ViT-Linearizer: Distilling Quadratic Knowledge into Linear-Time Vision Models
This addresses the hardware challenges in inference for vision models, offering an incremental improvement by bridging efficiency and performance gaps.
The paper tackles the quadratic complexity of Vision Transformers (ViTs) by introducing ViT-Linearizer, a distillation framework that transfers ViT knowledge into a linear-time recurrent model, achieving 84.3% top-1 accuracy on ImageNet with notable speedups for high-resolution tasks.

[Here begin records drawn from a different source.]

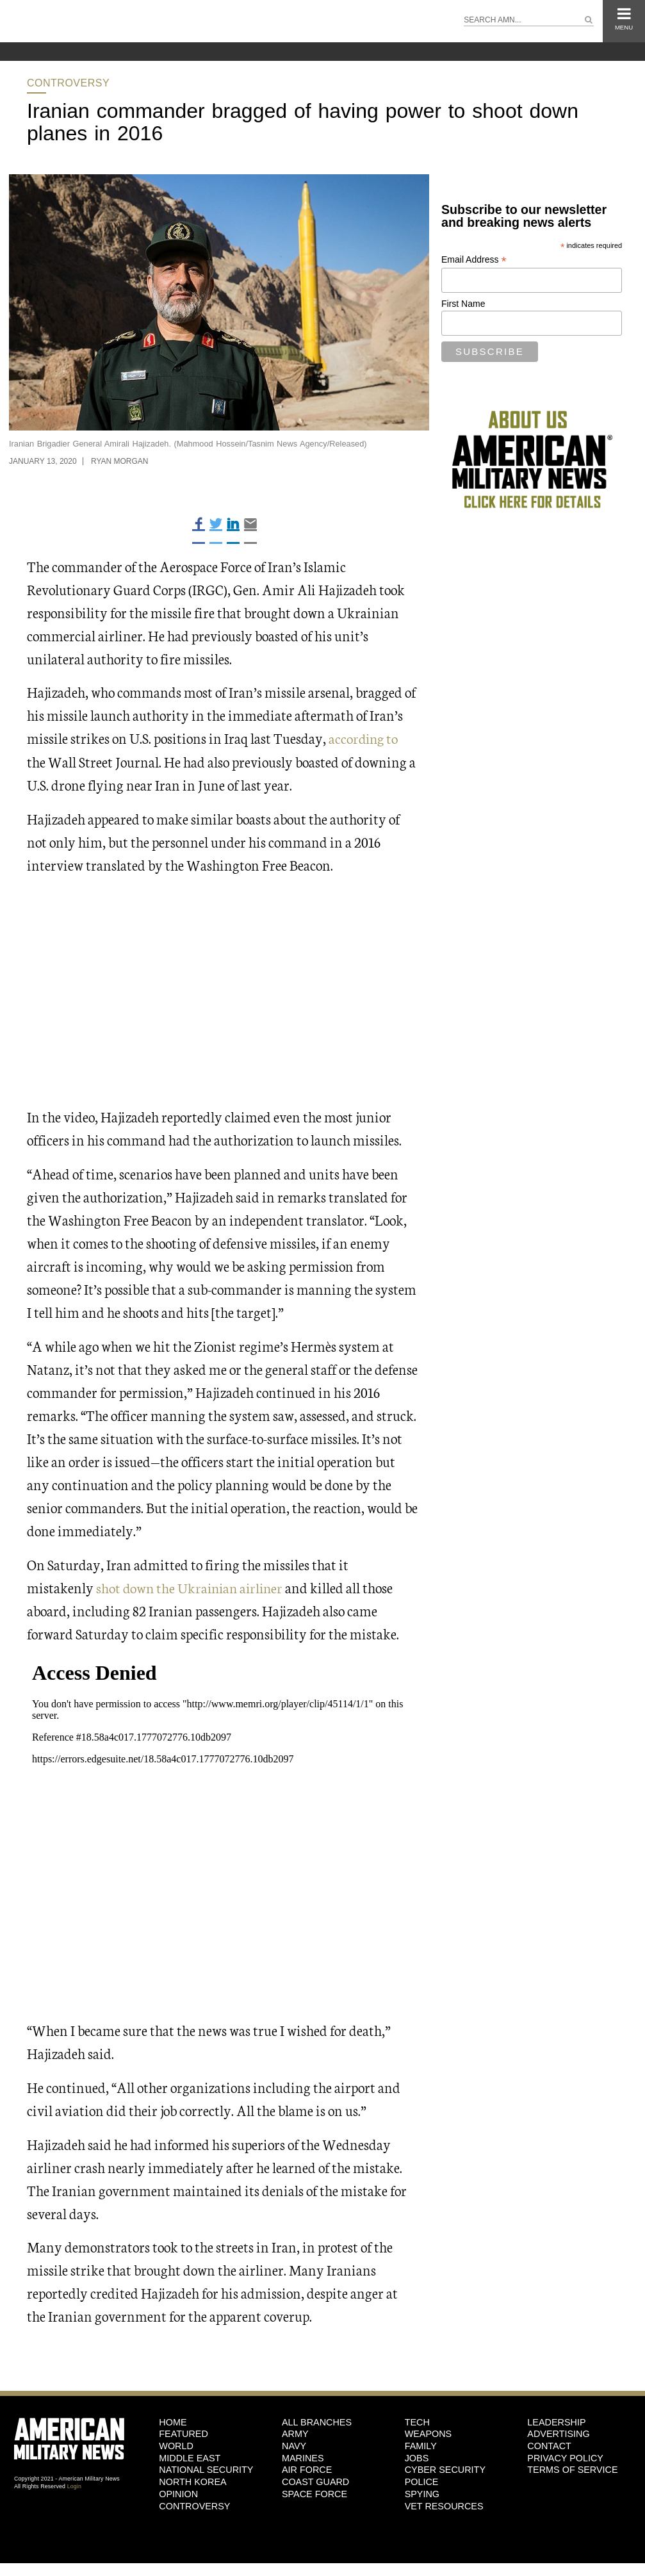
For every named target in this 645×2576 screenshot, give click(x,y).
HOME (172, 2421)
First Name (463, 304)
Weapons (428, 2433)
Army (295, 2433)
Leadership (556, 2421)
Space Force (314, 2493)
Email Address (474, 260)
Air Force (307, 2469)
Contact (549, 2445)
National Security (206, 2469)
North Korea (192, 2481)
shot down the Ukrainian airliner (192, 1586)
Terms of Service (572, 2469)
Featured (183, 2433)
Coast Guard (315, 2481)
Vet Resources (444, 2505)
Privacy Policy (565, 2457)
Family (421, 2445)
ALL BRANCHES (317, 2421)
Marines (303, 2457)
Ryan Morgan (120, 461)
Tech (417, 2421)
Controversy (68, 83)
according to (364, 738)
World (176, 2445)
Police (422, 2481)
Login (74, 2485)
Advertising (558, 2433)
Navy (294, 2445)
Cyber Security (445, 2469)
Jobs (417, 2457)
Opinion (178, 2493)
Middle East (189, 2457)
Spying (422, 2493)
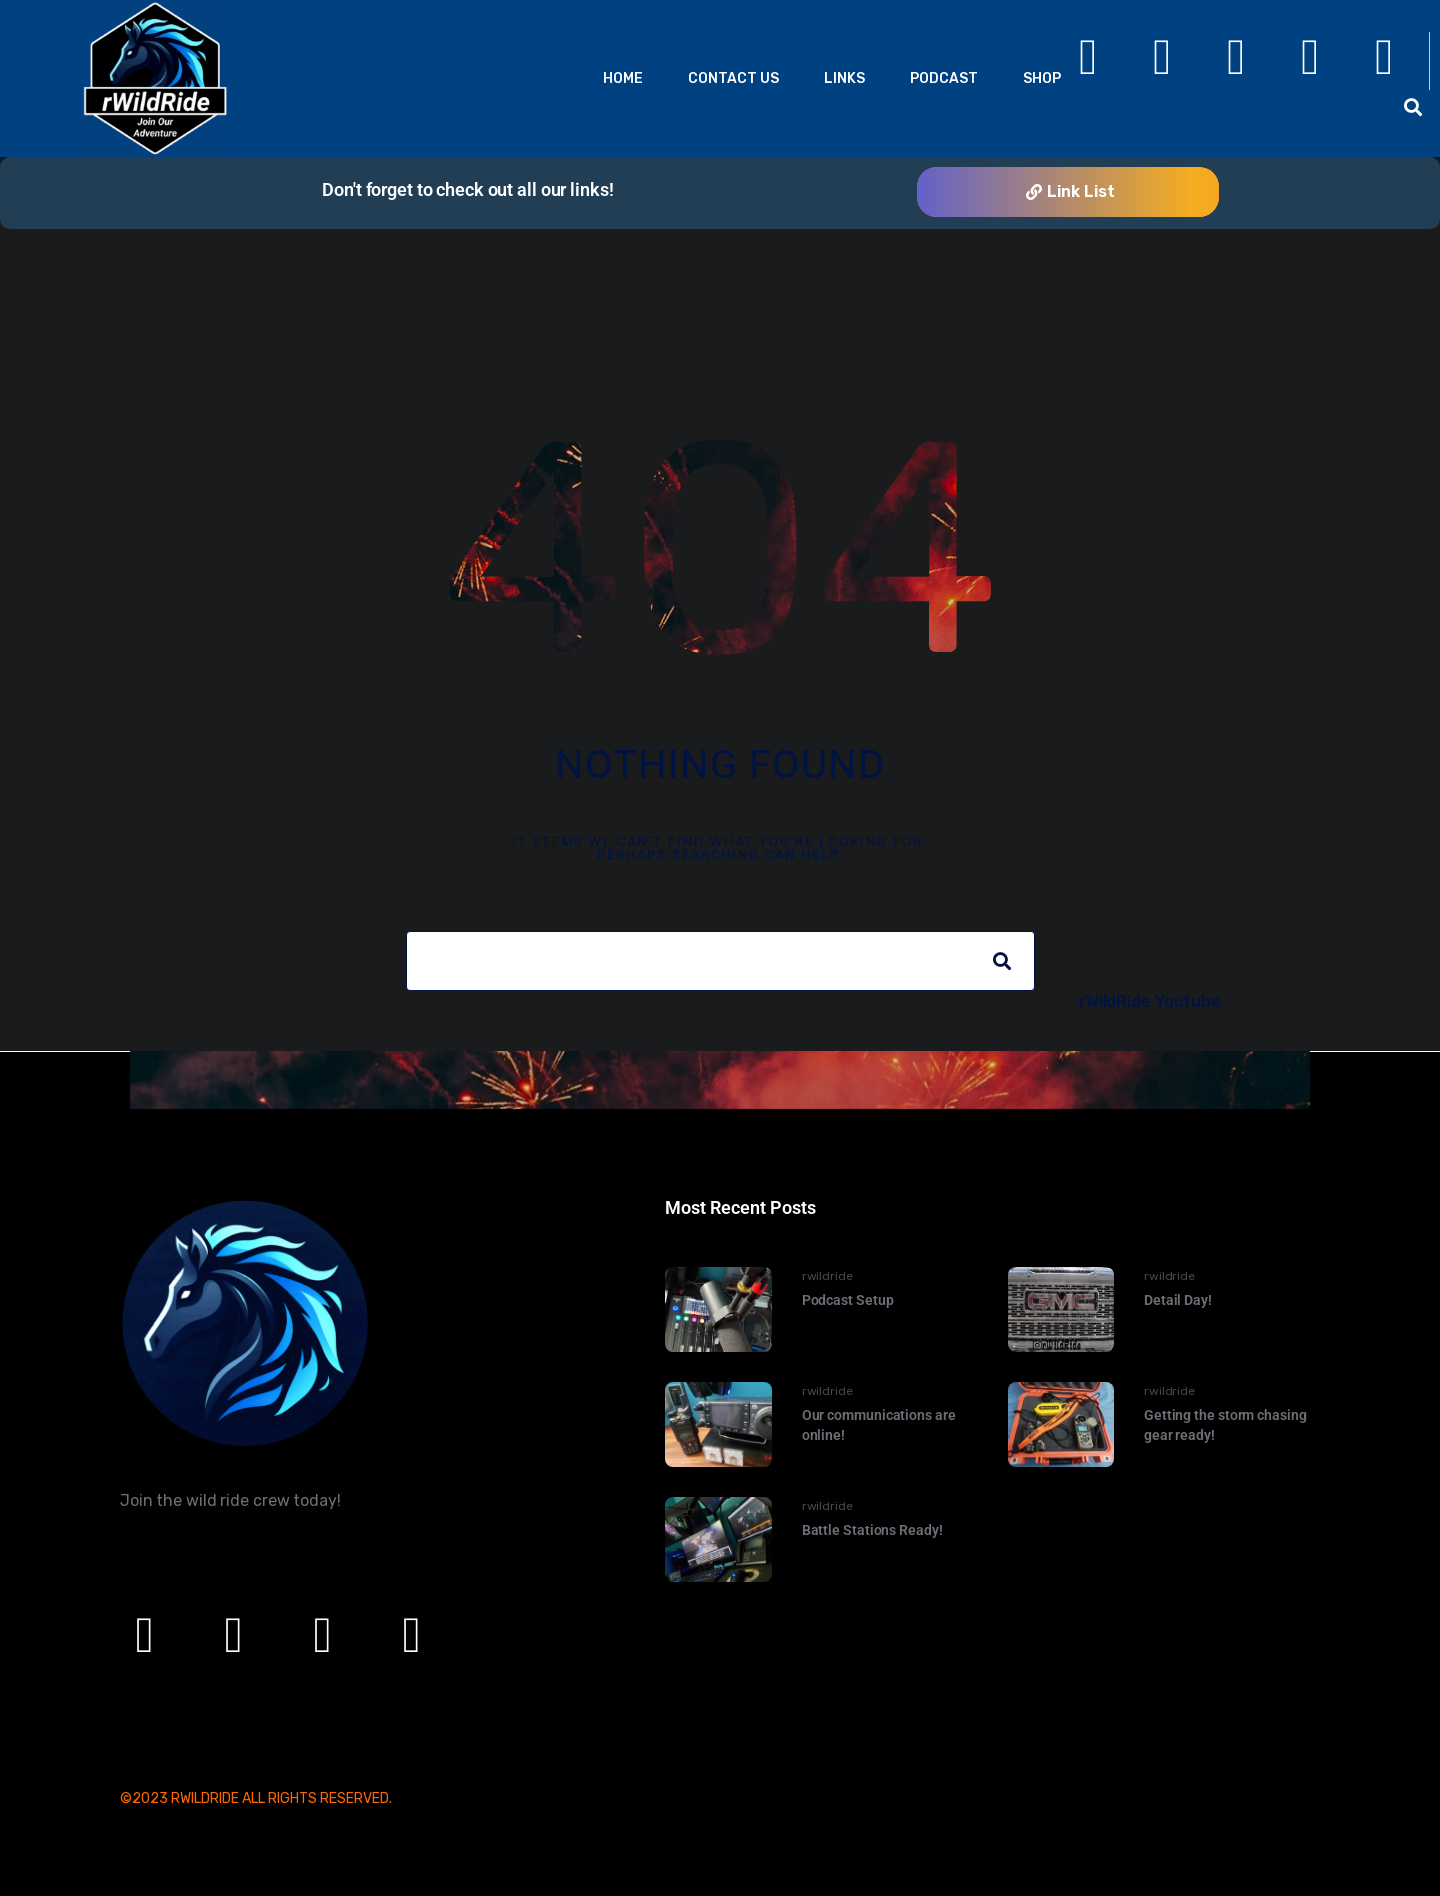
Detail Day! (1178, 1300)
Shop (1042, 78)
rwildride (827, 1276)
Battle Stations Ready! (872, 1530)
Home (623, 78)
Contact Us (733, 78)
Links (844, 78)
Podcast (944, 78)
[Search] (1002, 961)
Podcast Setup (848, 1300)
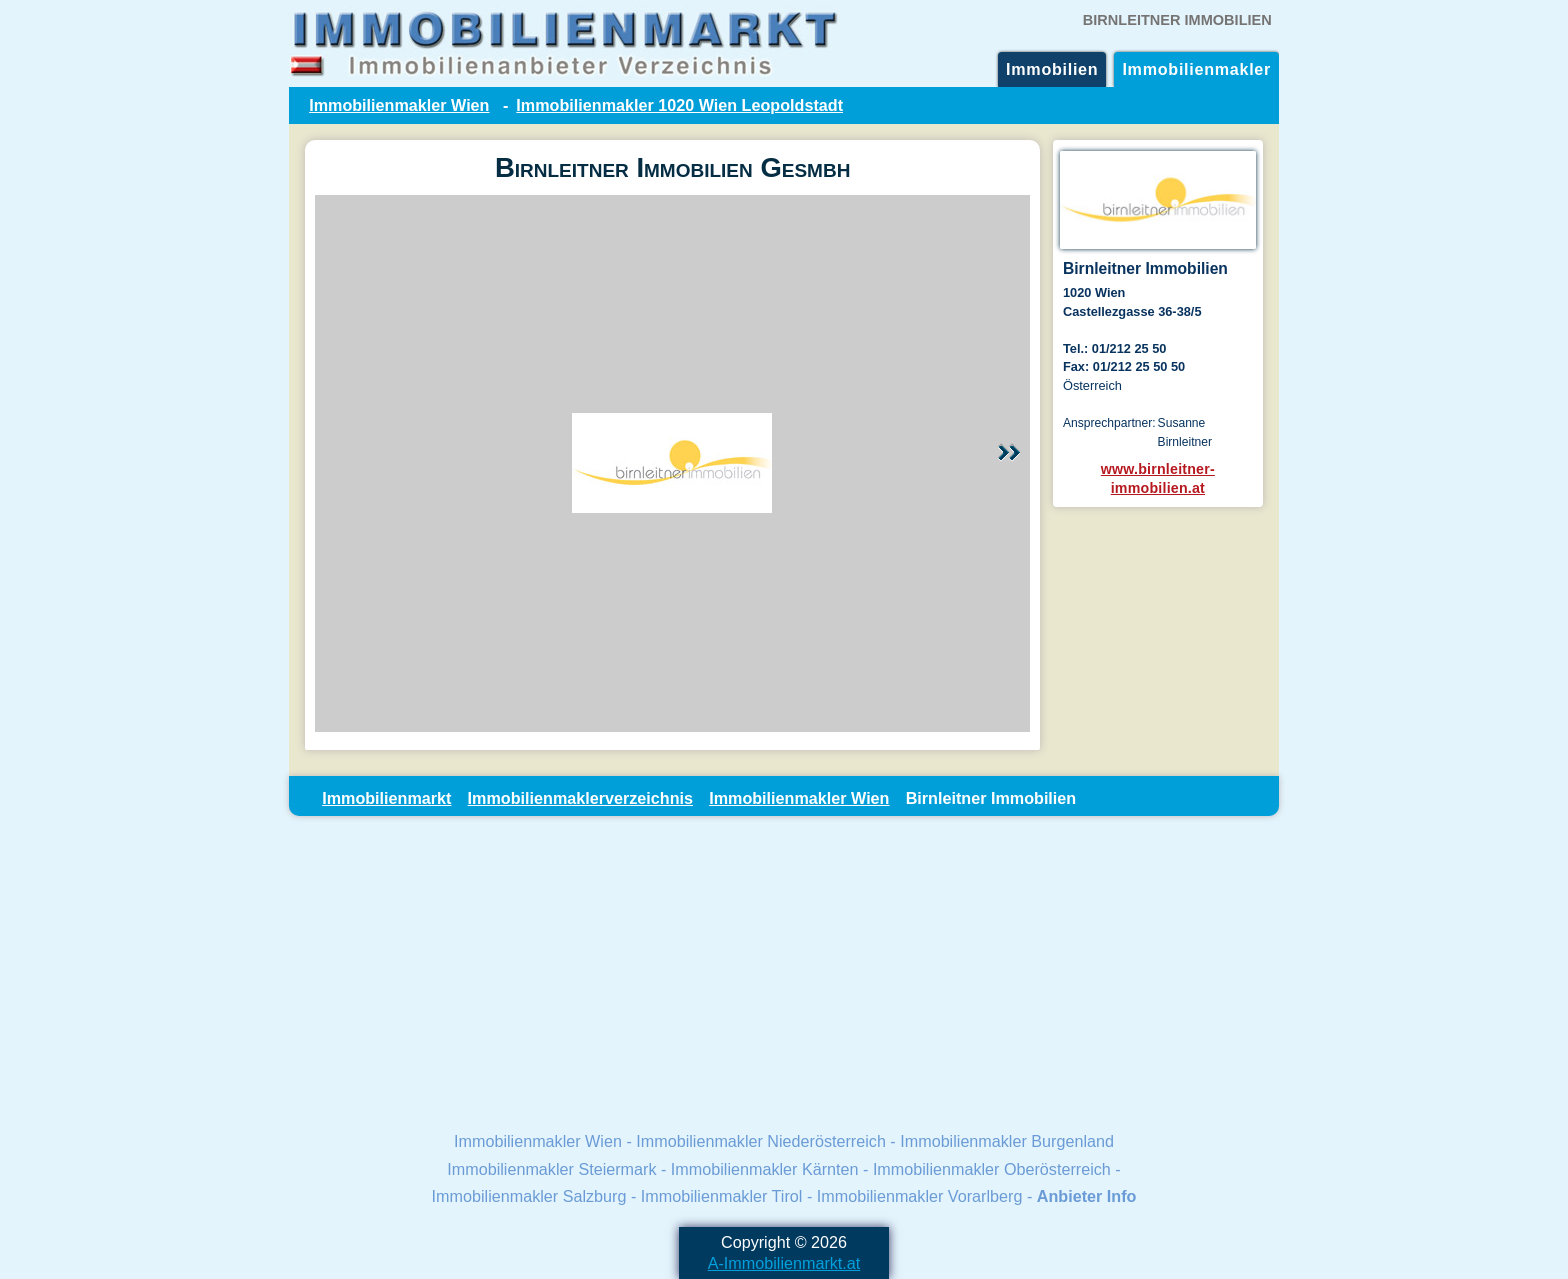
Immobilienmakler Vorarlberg (920, 1196)
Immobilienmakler (1196, 69)
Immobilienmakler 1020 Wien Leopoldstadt (679, 105)
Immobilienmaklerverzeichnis (580, 798)
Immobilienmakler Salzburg (529, 1196)
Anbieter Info (1087, 1196)
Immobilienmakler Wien (399, 105)
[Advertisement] (784, 972)
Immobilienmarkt (386, 798)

Vision Transformers (ViTs) have delivered remarkable progress through global self-attention, yet their quadratic complexity can become prohibitive for high-resolution inputs. In this work, we present ViT-Linearizer, a cross-architecture distillation framework that transfers rich ViT representations into a linear-time, recurrent-style model. Our approach leverages 1) activation matching, an intermediate constraint that encourages student to align its token-wise dependencies with those produced by the teacher, and 2) masked prediction, a contextual reconstruction objective that requires the student to predict the teacher's representations for unseen (masked) tokens, to effectively distill the quadratic self-attention knowledge into the student while maintaining efficient complexity. Empirically, our method provides notable speedups particularly for high-resolution tasks, significantly addressing the hardware challenges in inference. Additionally, it also elevates Mamba-based architectures' performance on standard vision benchmarks, achieving a competitive 84.3% top-1 accuracy on ImageNet with a base-sized model. Our results underscore the good potential of RNN-based solutions for large-scale visual tasks, bridging the gap between theoretical efficiency and real-world practice.